Converting CIM MOF files to Java files

Brief description of translatecim

The Common Information Model (CIM) is a data representation defined by the Distributed Management Task Force (DMTF). The model is defined by a set of MOF files distributed by the DMTF. MOF is a language also defined by the DMTF. TranslateCIM is a program that translates the MOF files into Java source files. TranslateCIM is written using ANTLR, a parser generator system. TranslateCIM was written to allow the author to write a network management application that is compatible with the CIM standard.

CIM defines about 1200 standard objects for use in applications. Trouble is, it's "language agnostic", meaning the objects aren't defined in a real language. CIM is specified in MOF (Managed Object Format), a pseudo-language. There are other programs that translate CIM into Java, but they are old, incomplete, proprietary, nonportable, or otherwise sucky. TranslateCIM is free and portable. It parses the latest version of CIM as of December 2008. It produces legal Java output, though work remains to be done to make the output files reflect all the details of CIM. TranslateCIM uses ANTLR 3, a modern parser generator system, so it would be possible to write additional back ends to produce languages other than Java.

Introduction

The Distributed Management Task Force (DMTF) describes the Common Information Model (CIM) in the CIM Infrastructure Specification. The specification describes CIM concepts and a language called Managed Object Format (MOF), which is *not* the Meta Object Facility defined by the OMG. MOF is used to define the classes in the CIM. There is one MOF file for each class in the CIM. There about 1200 MOF files organized in a directory tree. This web page describes a program named TranslateCIM that translates CIM MOF files into corresponding Java files suitable for use in applications.

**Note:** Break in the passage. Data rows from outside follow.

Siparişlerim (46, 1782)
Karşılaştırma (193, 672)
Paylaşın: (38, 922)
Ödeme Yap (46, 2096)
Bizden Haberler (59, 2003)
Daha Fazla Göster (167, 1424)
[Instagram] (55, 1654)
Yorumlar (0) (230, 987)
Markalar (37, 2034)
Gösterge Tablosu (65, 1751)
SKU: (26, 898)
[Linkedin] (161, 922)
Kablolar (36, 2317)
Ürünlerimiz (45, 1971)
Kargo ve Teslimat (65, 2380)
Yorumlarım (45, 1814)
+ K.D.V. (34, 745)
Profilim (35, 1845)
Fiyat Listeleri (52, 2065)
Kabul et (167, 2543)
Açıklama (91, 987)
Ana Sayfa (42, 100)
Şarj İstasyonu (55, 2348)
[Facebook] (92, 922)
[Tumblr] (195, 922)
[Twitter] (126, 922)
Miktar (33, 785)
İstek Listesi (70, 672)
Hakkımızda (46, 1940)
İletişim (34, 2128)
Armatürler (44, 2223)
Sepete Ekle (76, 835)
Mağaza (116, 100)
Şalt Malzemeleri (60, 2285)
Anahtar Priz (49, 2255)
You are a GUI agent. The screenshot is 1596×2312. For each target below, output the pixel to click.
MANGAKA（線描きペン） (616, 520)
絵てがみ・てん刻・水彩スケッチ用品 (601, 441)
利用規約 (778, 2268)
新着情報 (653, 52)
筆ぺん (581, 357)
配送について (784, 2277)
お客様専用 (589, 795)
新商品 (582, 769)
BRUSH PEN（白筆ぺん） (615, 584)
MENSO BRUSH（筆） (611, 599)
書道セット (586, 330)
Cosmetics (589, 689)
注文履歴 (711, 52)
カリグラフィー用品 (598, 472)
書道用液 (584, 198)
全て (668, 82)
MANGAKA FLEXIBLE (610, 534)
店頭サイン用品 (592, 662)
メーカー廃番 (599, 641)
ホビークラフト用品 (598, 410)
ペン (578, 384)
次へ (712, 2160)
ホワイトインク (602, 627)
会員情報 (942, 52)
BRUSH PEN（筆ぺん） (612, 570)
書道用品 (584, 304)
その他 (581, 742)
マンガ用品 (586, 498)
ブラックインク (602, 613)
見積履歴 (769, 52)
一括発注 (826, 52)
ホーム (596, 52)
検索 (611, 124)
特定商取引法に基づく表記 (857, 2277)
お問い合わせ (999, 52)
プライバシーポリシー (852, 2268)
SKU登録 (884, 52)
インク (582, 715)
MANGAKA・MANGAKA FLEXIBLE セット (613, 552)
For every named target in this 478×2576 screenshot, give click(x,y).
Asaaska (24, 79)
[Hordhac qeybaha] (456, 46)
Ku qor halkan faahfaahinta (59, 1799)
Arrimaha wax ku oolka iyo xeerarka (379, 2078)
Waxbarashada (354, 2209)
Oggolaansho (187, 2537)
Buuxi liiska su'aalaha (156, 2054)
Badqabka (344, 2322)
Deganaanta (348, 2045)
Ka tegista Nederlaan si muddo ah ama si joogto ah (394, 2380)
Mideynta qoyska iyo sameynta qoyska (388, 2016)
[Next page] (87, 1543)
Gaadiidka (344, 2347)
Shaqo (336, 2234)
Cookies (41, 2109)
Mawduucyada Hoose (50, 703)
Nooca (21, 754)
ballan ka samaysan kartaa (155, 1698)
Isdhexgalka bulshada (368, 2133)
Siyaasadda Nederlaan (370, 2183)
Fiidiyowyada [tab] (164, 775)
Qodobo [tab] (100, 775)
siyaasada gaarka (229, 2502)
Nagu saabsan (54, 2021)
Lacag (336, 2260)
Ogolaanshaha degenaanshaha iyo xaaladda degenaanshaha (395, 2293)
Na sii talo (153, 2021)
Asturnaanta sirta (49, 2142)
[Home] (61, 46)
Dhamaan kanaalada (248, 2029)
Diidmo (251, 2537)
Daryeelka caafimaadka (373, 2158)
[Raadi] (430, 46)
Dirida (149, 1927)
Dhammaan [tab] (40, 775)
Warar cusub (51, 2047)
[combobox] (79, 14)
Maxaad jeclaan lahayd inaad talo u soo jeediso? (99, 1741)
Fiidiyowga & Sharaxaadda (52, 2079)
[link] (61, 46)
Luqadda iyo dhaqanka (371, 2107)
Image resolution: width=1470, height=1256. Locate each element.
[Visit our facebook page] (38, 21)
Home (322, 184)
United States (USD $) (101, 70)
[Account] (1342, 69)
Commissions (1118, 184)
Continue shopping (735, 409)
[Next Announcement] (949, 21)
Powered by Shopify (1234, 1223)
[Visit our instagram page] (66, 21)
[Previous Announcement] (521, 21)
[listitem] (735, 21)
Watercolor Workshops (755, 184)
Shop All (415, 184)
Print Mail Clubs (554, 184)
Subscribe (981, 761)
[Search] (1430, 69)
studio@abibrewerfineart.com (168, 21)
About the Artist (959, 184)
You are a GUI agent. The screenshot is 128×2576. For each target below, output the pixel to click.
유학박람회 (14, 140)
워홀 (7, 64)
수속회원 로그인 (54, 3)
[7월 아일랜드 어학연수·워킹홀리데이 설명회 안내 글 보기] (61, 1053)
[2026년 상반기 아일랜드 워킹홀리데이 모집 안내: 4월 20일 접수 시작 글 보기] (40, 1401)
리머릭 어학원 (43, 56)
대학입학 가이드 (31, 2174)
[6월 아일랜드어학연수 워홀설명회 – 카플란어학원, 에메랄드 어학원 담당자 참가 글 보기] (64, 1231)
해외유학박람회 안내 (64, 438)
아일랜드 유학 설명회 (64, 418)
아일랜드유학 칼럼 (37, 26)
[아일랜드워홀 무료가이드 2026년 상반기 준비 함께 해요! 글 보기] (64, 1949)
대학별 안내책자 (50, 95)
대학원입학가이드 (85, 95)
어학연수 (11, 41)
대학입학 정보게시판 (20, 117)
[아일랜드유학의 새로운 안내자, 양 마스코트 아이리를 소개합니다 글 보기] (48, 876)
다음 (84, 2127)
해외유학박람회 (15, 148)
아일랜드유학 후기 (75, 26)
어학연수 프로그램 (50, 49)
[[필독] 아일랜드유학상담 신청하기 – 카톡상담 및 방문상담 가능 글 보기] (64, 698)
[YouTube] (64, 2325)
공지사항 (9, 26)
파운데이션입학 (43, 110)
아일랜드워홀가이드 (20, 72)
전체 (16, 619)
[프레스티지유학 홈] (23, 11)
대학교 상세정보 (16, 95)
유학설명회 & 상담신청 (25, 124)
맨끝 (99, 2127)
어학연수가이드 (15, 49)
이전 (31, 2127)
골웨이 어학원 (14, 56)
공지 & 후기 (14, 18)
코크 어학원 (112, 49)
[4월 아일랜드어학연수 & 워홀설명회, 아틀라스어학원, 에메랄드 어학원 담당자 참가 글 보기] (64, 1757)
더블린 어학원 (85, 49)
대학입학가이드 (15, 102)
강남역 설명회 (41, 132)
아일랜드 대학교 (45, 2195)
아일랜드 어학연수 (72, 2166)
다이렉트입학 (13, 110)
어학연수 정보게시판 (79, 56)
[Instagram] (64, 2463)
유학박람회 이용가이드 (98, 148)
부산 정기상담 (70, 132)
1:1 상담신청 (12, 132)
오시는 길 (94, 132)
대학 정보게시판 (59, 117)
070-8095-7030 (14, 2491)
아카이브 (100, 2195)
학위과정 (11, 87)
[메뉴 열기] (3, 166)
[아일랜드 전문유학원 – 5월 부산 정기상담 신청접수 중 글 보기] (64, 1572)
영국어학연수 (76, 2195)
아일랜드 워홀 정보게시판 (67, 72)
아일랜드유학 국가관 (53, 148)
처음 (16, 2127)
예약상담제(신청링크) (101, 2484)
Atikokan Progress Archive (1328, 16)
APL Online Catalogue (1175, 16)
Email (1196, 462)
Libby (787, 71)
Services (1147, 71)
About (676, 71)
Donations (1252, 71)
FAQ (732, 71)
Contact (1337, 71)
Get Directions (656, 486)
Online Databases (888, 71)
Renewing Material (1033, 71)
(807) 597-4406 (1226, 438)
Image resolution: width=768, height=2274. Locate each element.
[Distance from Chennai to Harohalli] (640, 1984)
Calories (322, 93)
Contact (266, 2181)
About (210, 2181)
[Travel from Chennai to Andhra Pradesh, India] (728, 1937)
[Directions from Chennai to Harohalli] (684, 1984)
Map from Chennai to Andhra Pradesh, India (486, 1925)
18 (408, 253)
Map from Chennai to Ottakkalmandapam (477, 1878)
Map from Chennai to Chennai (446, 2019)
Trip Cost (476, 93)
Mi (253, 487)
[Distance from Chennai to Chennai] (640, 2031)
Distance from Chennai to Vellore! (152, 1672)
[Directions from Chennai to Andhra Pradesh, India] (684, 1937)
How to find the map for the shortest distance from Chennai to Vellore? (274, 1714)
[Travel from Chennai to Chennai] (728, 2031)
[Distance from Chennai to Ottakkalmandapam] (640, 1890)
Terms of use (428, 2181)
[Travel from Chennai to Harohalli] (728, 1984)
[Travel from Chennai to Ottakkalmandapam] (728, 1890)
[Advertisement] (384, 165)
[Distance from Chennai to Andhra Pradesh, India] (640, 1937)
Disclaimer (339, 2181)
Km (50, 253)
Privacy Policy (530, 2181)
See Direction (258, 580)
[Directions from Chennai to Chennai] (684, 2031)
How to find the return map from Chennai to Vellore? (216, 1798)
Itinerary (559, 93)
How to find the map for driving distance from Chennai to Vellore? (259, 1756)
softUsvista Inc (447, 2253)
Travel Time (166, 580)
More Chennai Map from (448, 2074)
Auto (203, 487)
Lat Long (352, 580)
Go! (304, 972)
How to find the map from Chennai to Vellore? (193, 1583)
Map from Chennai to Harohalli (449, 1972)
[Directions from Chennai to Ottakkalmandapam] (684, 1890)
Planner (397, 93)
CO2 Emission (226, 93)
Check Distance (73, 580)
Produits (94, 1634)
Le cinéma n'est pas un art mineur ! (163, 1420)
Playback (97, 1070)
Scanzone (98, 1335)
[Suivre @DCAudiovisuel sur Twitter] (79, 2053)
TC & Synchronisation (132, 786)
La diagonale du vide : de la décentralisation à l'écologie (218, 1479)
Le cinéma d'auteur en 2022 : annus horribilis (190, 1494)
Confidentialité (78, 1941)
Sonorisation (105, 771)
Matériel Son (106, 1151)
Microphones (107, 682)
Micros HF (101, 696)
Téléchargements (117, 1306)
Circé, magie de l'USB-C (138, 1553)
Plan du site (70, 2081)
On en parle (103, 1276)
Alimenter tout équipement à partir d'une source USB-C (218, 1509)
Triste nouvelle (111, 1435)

In the CIM MOF distribution directory, a special master MOF file contains "include" statements that include all the other files. The master file starts by including 2 files that define qualifiers used in all the other files. The remaining include statements include the rest of the MOF files, each of which defines a single CIM class. The include statements are in order such that superclasses are defined before subclasses, as specified in the CIM Infrastructure Specification, section "4.5.2 Subclasses", lines 956-957.

Once the output files have been created, they must be compiled in the same order that they appear in the include file, to insure that classes are defined before they are referenced. To make this easy, the translator program outputs a shell script that contains "javac" commands that compile the files in the proper order.

The translator program is generated by ANTLR, a translator generator system designed for jobs like this. The stuff that I used to learn ANTLR is in ~/antrlplay, including Pedro Assis's grammar for ANTLR 2. My grammar for ANTLR 3 is in ~/TranslateCIM.

The translator opens the master MOF file and processes all the include statements. Whenever it encounters the end of a class definition, it writes a Java file. The translator creates an output directory tree that follows the layout of the input directory tree. In general, the output directory contains a Java file for every MOF file in the input directory.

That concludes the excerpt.